• _TEXT PROVIDED_:
☆ ☆ ☆ ☆ ☆
A close encounter with Steven Spielberg
In our Spring 1977 issue, we joined Spielberg on the set of his fourth feature, Close Encounters of the Third Kind, to discuss UFOs, casting François Truffaut and the primal elements of his box office smash Jaws
“People are always looking for – I don’t know what you’d call it – I guess, the cosmic entertainment. More than the meteorological explanation. From the behavioural science point of view, I was just as interested in finding out why people looked to the skies, and want to believe, as I was in looking to the skies myself, to try to understand what’s happening up there, that the Air Force and the Government don’t want to tell us about.”
After his tussle with the deep in Jaws, Steven Spielberg has turned his eyes heavenward, and the result, Close Encounters of the Third Kind, a contemporary story of ‘science speculation’ dealing with the UFO phenomenon, will be seen later this year. At the time this interview was recorded, one important scene remained to be shot, in Bombay, with François Truffaut (appearing for the first time in a film not directed by himself). “The Indian scene is his, in a central plot twist. Without that scene, the Truffaut character doesn’t make much sense.” About the scene or the character, however, Spielberg would say no more; security is still being maintained as tightly about the actual content of the movie, and the nature of its speculations, as it was during shooting around the unit’s main base in Mobile, Alabama.
☆ ☆ ☆ ☆ ☆
• _MATERIAL PROVIDED_:
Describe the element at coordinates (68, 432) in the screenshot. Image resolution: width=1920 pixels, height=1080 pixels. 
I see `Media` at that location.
☆ ☆ ☆ ☆ ☆
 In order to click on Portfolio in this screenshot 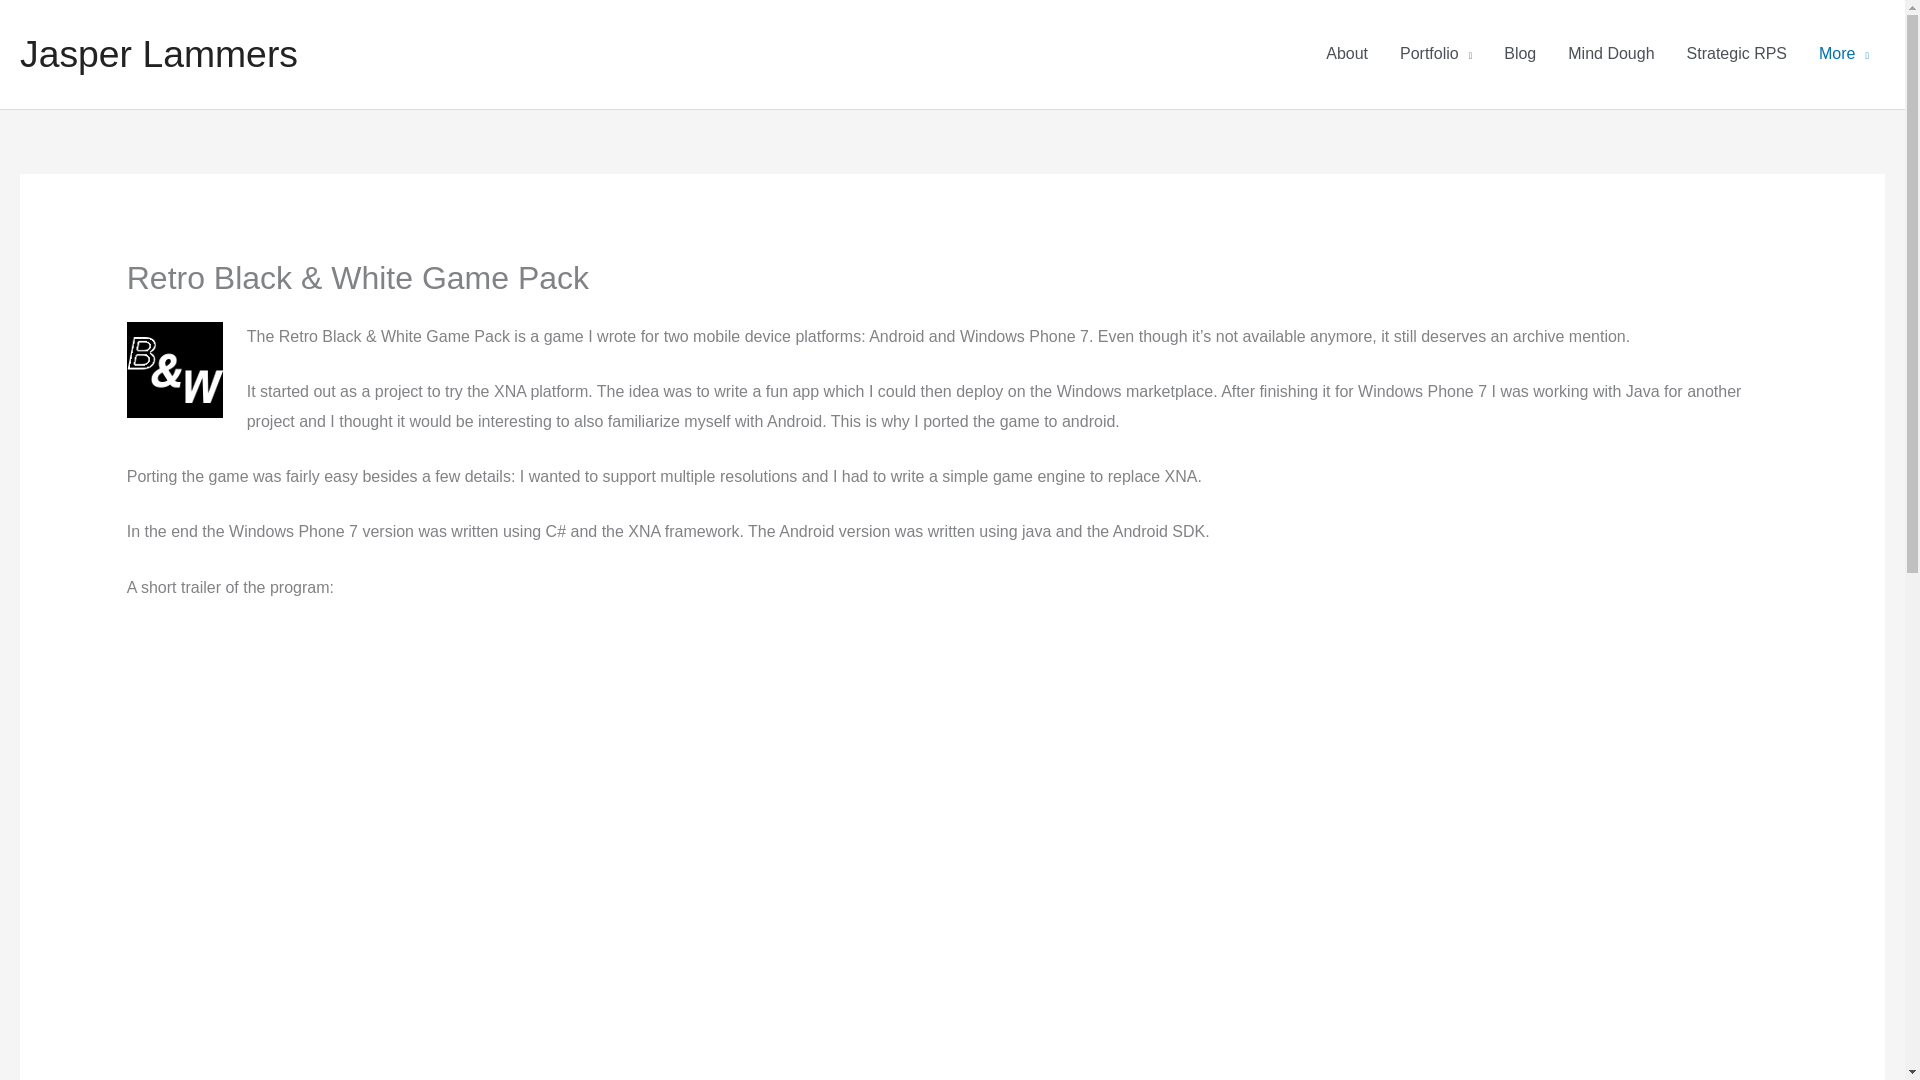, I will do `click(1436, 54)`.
☆ ☆ ☆ ☆ ☆
• _TO DO_:
a: Reproduce the Spielberg interview from "After his tussle" up to and including "in Mobile, Alabama.".
b: For each statement, decide whether the Spielberg interview supports it, and answer yes or no, quoting the words that settle it. (i) The interview was recorded after every scene of the film had been shot. (ii) During shooting, the unit's main base was in Mobile, Alabama. (iii) Close Encounters of the Third Kind is Spielberg's fourth feature.
c: Extend the Spielberg interview, picking up right after its final sentence.
The rows come from a separate source and have no connection to the Spielberg interview.

• _ANSWERS TO EACH TASK_:
a:
After his tussle with the deep in Jaws, Steven Spielberg has turned his eyes heavenward, and the result, Close Encounters of the Third Kind, a contemporary story of ‘science speculation’ dealing with the UFO phenomenon, will be seen later this year. At the time this interview was recorded, one important scene remained to be shot, in Bombay, with François Truffaut (appearing for the first time in a film not directed by himself). “The Indian scene is his, in a central plot twist. Without that scene, the Truffaut character doesn’t make much sense.” About the scene or the character, however, Spielberg would say no more; security is still being maintained as tightly about the actual content of the movie, and the nature of its speculations, as it was during shooting around the unit’s main base in Mobile, Alabama.

b:
(i) No: "one important scene remained to be shot, in Bombay"
(ii) Yes: "the unit’s main base in Mobile, Alabama"
(iii) Yes: "his fourth feature, Close Encounters of the Third Kind"

c:
Steven Spielberg: We have quite a large set. The production designer showed me that the model he had built, and that I had subsequently fallen in love with, was four times larger than the largest sound stage at MGM or Cinecitta. And the only alternatives were to shoot it outside, where I’d have no control over the weather, and shoot at night which is very costly, or to find a dirigible hangar somewhere.
I wanted to use Kubrick’s hangar, until I found it has a lot of main beams running down the centre; and the only two available hangars were in Oregon and the one in Mobile. It’s at a defunct and demilitarised Air Force base – there are weeds growing out of the tarmac. The entire base was cordoned off. We hired security police and built a small kiosk. And the two hangars that we used began to resemble motion picture studios.
We had to administer picture IDs that were coded, so you couldn’t go down to the local newspaper, fake one and try to get in that way. The Washington Post tried everything to get on to our set. Their reporter, who likened himself to Bob Woodward, decided that the best way to break our security was to interview some of the extras at night in bars, when they’re loose and fancy-free, and then write his story in the first person, as though he had been there reporting the whole thing himself. It was printed, and it was the most erroneous, far-fetched encounter of the fifth kind I had ever read. But he made it sound even more intriguing to the general reader, because by not knowing what he was talking about, he wrote a very interesting story.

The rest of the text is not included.